OBBBA addressed this supposed problem by instituting work requirements for non-disabled adult Medicaid enrollees – a red tape obstacle course that will cause an estimated 10-15 million people to lose federal Medicaid coverage.
This will occur even though the vast majority of those who will become uninsured already satisfy the new work requirements. Most adult non-disabled adult Medicaid enrollees already work, but experience in states like Georgia shows that many will struggle to prove that fact to a government bureaucracy every six months.
In principle, state governments could step in to prevent this by covering those who lose federal Medicaid using state-only dollars. But even deep-blue New York, where I live, seems unwilling to do so: Governor Kathy Hochul has already announced that New York can’t afford to “backfill” federal cuts. So states are likely to attempt to save money by kicking people off Medicaid.
It won’t work – states can’t save money this way.

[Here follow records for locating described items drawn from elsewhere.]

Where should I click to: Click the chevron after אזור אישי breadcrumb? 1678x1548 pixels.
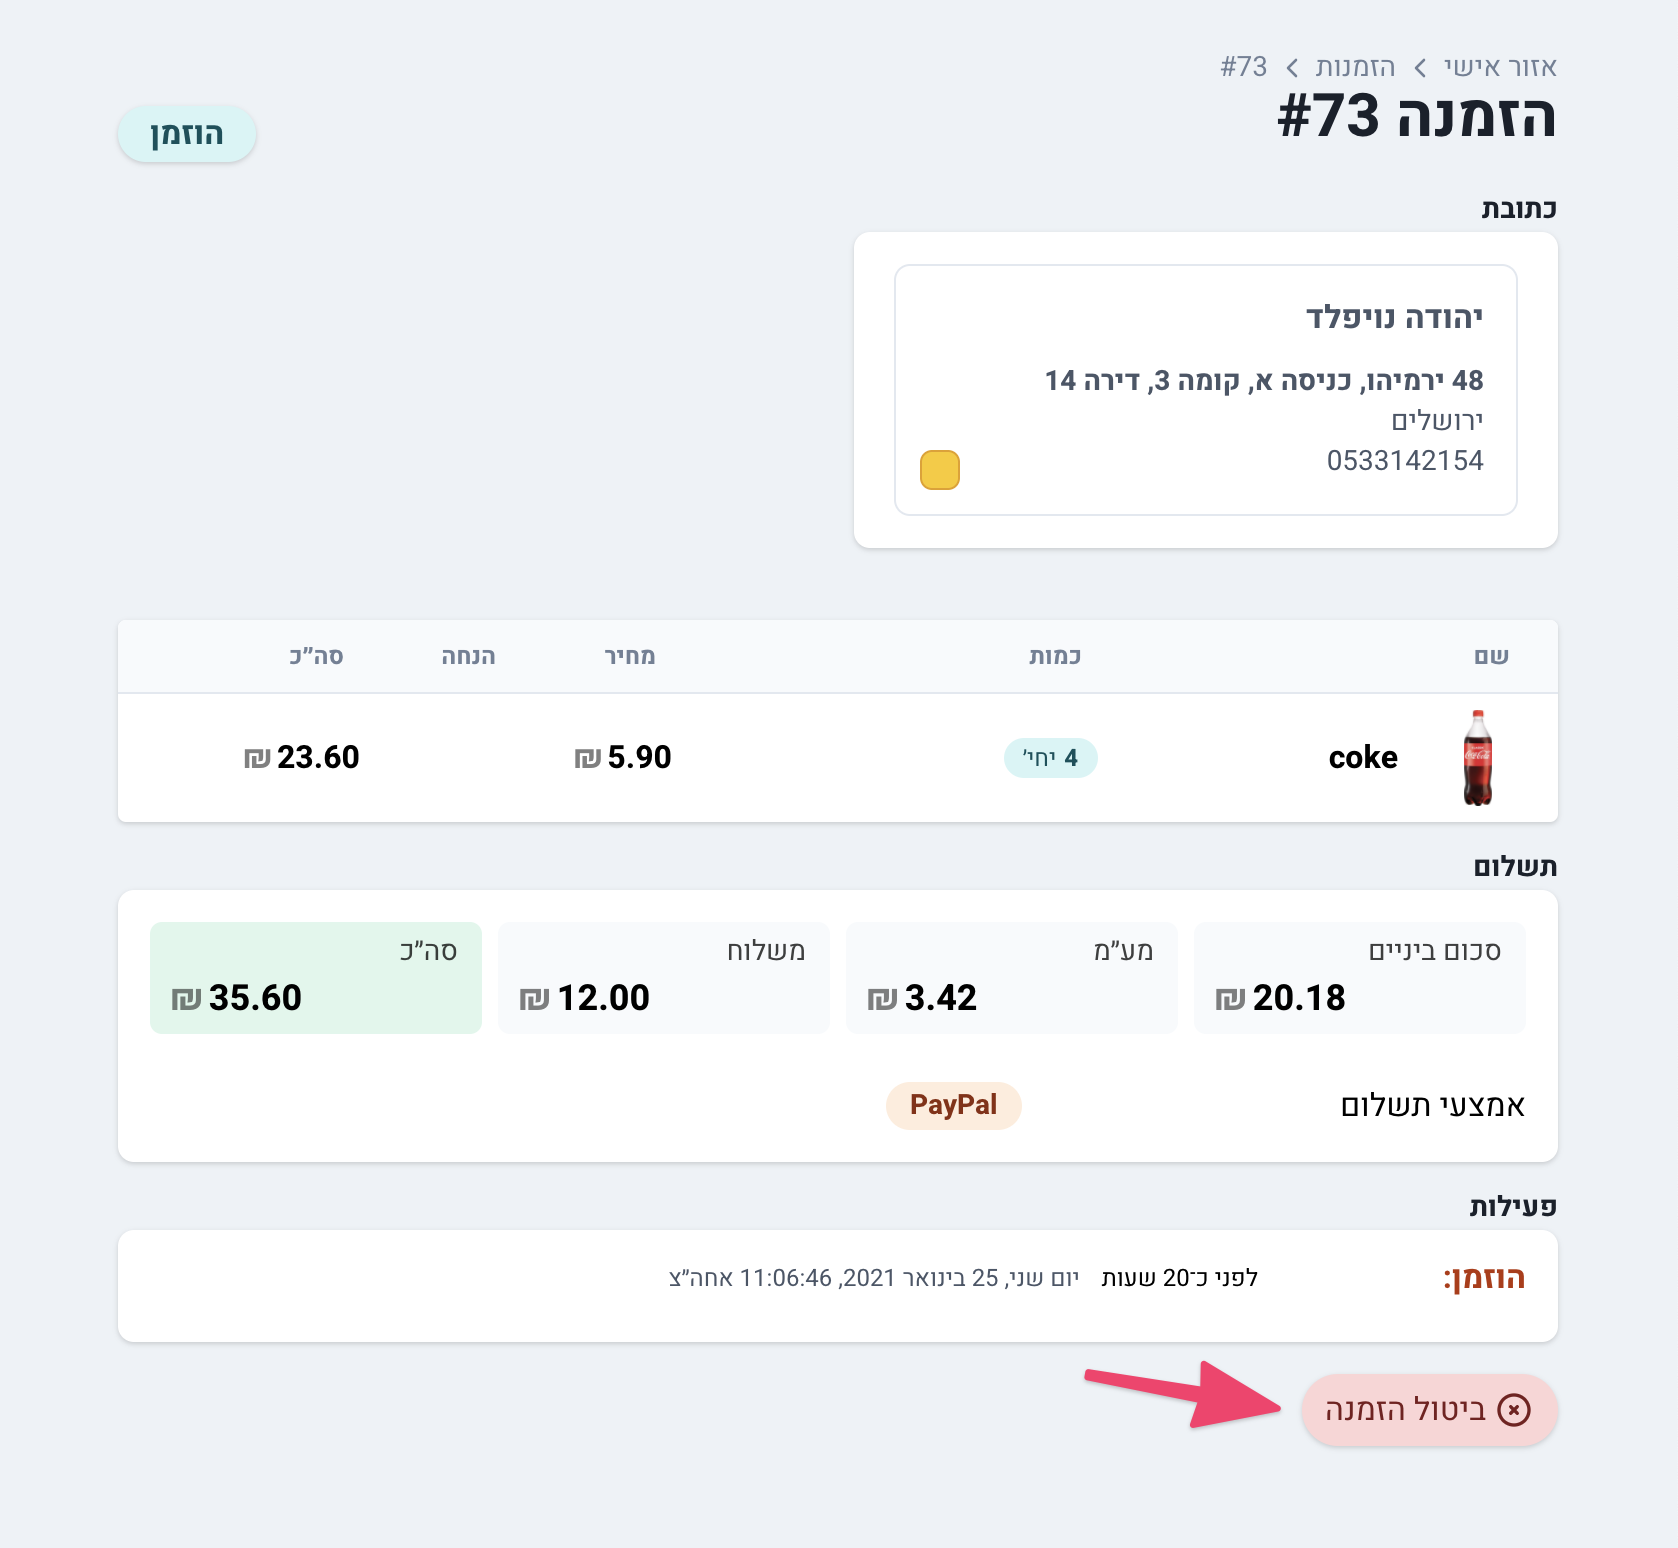tap(1420, 68)
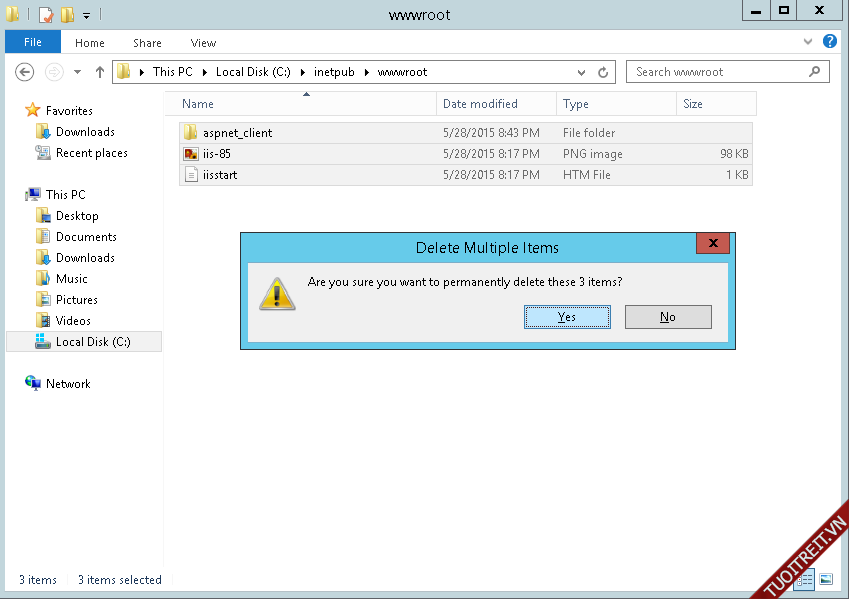Click the Back navigation arrow
The height and width of the screenshot is (599, 849).
point(25,72)

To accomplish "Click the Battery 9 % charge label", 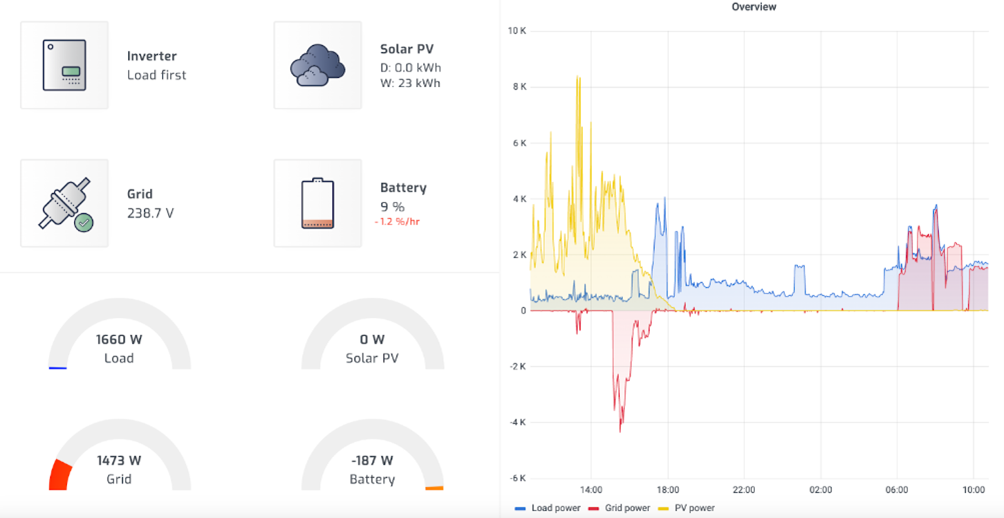I will coord(392,206).
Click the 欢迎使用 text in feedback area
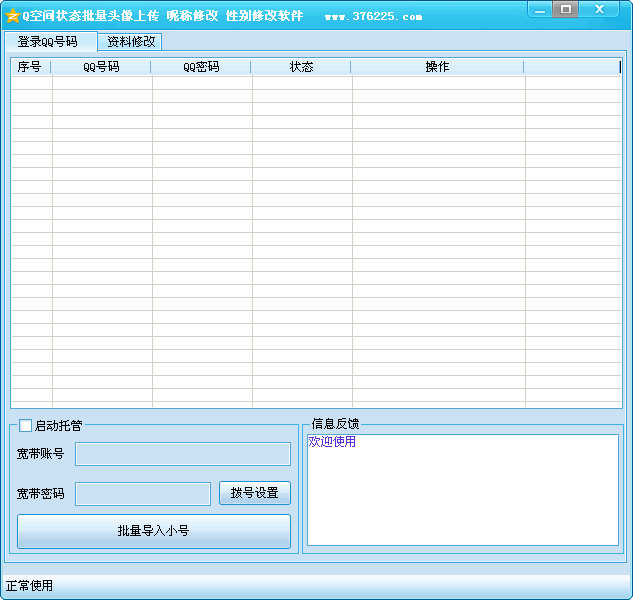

The trouble with attempting to save money by denying people insurance is that some of the people involved are healthy, and don’t cost money, while others are sick, and will flood hospital emergency rooms if they don’t have insurance.
You can’t save money by denying healthy people healthcare, because healthy people aren’t the ones using healthcare.
That’s true in private insurance, where 80 percent of healthcare spending goes to the sickest 20 percent of the insured population. And it’s true in Medicaid, too: The vast majority of Medicaid spending goes to providing healthcare to sick people.
Merely enrolling someone in Medicaid, after all, costs almost nothing at all; you update the state database, you mail them a card, you’re all set. What costs money is providing healthcare when they get sick.
Hospital visits, specialist treatment, chemo, prescription drugs – that’s where the money goes. It’s when someone gets hit by a bus, or gets a cancer diagnosis, or suffers from diabetes, that covering them on Medicaid begins to cost money.